- Opening Delimiter -
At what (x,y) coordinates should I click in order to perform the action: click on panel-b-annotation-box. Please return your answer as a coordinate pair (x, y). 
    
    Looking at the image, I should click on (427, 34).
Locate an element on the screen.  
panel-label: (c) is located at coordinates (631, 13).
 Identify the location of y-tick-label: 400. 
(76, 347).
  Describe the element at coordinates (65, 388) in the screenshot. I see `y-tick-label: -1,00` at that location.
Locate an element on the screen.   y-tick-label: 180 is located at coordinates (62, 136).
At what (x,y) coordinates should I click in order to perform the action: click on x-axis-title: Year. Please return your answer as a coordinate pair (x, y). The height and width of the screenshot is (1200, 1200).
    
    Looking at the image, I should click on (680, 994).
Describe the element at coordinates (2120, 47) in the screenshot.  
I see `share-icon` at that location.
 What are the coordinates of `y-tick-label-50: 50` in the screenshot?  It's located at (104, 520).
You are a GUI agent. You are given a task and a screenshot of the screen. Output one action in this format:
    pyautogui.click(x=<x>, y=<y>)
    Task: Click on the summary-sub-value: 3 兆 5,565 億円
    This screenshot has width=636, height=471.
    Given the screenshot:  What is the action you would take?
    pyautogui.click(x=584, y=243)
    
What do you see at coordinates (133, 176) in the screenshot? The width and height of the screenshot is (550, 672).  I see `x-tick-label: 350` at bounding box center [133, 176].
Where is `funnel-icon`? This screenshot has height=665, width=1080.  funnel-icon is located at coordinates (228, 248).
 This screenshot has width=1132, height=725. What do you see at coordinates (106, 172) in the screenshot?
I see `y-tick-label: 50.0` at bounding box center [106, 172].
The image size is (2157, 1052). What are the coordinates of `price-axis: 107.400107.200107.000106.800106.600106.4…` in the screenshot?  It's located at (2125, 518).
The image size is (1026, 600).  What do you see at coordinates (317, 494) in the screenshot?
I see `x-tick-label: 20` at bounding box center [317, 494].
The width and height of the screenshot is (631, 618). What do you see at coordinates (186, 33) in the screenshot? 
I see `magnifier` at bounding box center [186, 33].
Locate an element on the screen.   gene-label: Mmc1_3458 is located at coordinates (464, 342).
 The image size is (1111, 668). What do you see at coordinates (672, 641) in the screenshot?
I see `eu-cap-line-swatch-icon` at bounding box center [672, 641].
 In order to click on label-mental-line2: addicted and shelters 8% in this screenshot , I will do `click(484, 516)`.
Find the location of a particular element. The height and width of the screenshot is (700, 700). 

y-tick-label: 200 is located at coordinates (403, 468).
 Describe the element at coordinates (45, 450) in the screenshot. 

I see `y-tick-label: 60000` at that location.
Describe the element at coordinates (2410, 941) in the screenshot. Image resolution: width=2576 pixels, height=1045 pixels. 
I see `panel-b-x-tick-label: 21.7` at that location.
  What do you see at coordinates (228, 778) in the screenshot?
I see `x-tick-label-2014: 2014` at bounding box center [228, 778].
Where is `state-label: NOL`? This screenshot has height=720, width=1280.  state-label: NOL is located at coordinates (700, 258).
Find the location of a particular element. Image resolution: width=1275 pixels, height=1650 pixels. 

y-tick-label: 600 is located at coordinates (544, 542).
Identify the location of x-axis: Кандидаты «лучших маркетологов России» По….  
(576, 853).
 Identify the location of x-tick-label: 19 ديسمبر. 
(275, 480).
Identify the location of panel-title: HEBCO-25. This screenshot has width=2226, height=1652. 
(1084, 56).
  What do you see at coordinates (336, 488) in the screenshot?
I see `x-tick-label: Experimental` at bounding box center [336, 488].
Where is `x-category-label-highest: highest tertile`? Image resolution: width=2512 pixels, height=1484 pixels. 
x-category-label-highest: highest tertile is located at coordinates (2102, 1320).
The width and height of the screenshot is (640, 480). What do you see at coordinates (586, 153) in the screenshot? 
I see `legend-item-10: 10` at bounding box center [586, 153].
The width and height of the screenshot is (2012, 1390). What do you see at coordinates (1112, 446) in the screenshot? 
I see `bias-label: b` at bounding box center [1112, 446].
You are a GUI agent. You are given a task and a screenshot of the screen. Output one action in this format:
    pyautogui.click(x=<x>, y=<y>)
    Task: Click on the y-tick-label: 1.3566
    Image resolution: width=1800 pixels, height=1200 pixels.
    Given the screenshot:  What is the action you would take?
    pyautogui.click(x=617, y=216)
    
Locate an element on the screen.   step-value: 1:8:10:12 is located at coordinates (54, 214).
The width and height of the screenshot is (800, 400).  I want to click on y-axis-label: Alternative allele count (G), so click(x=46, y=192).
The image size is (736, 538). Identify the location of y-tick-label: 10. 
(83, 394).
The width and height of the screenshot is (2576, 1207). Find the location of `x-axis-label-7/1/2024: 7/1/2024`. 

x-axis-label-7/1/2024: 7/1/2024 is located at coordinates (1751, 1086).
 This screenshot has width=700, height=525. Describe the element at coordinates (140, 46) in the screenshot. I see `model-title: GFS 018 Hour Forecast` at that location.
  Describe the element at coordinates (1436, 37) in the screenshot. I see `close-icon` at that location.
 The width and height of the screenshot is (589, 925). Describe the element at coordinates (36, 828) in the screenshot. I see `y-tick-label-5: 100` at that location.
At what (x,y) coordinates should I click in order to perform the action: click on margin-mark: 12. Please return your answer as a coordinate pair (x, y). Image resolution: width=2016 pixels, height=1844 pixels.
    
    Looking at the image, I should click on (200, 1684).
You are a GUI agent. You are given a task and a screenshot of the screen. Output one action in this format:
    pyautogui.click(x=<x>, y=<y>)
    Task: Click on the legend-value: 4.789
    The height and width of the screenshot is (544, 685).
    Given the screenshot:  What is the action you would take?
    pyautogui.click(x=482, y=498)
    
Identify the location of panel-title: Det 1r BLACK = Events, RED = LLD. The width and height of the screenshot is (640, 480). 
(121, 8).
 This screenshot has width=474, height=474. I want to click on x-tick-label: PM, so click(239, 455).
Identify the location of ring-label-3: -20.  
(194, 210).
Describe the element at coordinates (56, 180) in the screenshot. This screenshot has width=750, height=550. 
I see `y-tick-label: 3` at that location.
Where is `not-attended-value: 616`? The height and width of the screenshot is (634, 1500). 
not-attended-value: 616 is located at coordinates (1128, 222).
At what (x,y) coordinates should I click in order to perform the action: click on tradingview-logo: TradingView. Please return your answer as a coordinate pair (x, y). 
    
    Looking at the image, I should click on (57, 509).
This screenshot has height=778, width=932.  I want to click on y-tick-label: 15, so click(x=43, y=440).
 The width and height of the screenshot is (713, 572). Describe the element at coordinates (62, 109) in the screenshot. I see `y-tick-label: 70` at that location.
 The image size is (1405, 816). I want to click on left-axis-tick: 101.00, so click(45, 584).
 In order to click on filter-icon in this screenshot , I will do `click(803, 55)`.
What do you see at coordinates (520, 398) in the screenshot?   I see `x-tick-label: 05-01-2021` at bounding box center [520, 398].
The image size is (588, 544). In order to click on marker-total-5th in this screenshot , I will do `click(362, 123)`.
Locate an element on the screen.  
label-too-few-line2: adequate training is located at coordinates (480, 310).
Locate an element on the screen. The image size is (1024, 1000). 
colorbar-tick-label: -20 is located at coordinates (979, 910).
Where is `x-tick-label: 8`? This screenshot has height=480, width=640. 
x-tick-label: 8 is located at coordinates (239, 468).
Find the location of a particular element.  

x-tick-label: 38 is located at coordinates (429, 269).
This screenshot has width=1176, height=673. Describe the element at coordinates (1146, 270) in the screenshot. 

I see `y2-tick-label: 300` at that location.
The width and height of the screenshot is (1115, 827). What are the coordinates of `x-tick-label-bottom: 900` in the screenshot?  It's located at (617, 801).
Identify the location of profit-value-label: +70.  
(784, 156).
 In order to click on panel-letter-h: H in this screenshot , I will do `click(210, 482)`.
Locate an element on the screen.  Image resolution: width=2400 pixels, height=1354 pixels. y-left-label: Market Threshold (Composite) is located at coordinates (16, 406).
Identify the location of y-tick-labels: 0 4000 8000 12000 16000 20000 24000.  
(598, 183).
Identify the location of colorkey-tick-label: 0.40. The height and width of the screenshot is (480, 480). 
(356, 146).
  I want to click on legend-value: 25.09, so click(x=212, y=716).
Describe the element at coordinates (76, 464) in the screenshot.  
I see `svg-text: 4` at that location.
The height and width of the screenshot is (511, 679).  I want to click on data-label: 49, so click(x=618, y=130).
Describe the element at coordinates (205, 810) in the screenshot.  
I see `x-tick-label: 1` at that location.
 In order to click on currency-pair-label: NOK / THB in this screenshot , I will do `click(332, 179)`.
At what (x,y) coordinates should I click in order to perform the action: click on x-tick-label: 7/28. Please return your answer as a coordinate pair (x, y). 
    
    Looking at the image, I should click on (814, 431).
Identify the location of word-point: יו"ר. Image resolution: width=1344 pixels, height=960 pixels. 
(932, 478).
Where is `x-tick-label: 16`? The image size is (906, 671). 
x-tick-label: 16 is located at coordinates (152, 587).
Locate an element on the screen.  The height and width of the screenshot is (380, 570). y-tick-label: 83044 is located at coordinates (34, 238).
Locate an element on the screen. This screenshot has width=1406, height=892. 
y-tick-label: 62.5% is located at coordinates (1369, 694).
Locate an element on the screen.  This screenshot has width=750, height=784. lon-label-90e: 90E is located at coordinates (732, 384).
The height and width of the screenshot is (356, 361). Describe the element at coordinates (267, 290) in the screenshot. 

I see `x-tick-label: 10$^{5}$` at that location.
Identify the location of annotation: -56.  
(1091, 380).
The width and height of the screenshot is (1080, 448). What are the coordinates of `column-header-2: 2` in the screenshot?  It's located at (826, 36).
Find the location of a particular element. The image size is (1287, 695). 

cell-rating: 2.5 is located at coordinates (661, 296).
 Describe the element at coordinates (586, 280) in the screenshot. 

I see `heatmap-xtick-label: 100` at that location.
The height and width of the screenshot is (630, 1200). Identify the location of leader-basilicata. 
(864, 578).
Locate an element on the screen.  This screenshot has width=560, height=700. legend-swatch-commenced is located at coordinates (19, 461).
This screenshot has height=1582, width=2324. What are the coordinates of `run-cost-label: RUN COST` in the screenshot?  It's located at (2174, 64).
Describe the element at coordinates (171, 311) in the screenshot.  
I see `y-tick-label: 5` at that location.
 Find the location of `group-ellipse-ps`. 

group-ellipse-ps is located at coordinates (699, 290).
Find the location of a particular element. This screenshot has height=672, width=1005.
- Closing Delimiter -
Work instructions -> Convert the rows starting at the line containing "coordinates (19, 461)." and ending at the last line above into a Markdown table with the columns No. and Text. Leave out blank lines.

Written answer ->
| No. | Text |
|---|---|
| 1 | Locate an element on the screen.  This screenshot has width=560, height=700. legend-swatch-commenced is located at coordinates (19, 461). |
| 2 | This screenshot has height=1582, width=2324. What are the coordinates of `run-cost-label: RUN COST` in the screenshot?  It's located at (2174, 64). |
| 3 | Describe the element at coordinates (171, 311) in the screenshot.   |
| 4 | I see `y-tick-label: 5` at that location. |
| 5 |  Find the location of `group-ellipse-ps`.  |
| 6 | group-ellipse-ps is located at coordinates (699, 290). |
| 7 | Find the location of a particular element. This screenshot has height=672, width=1005. |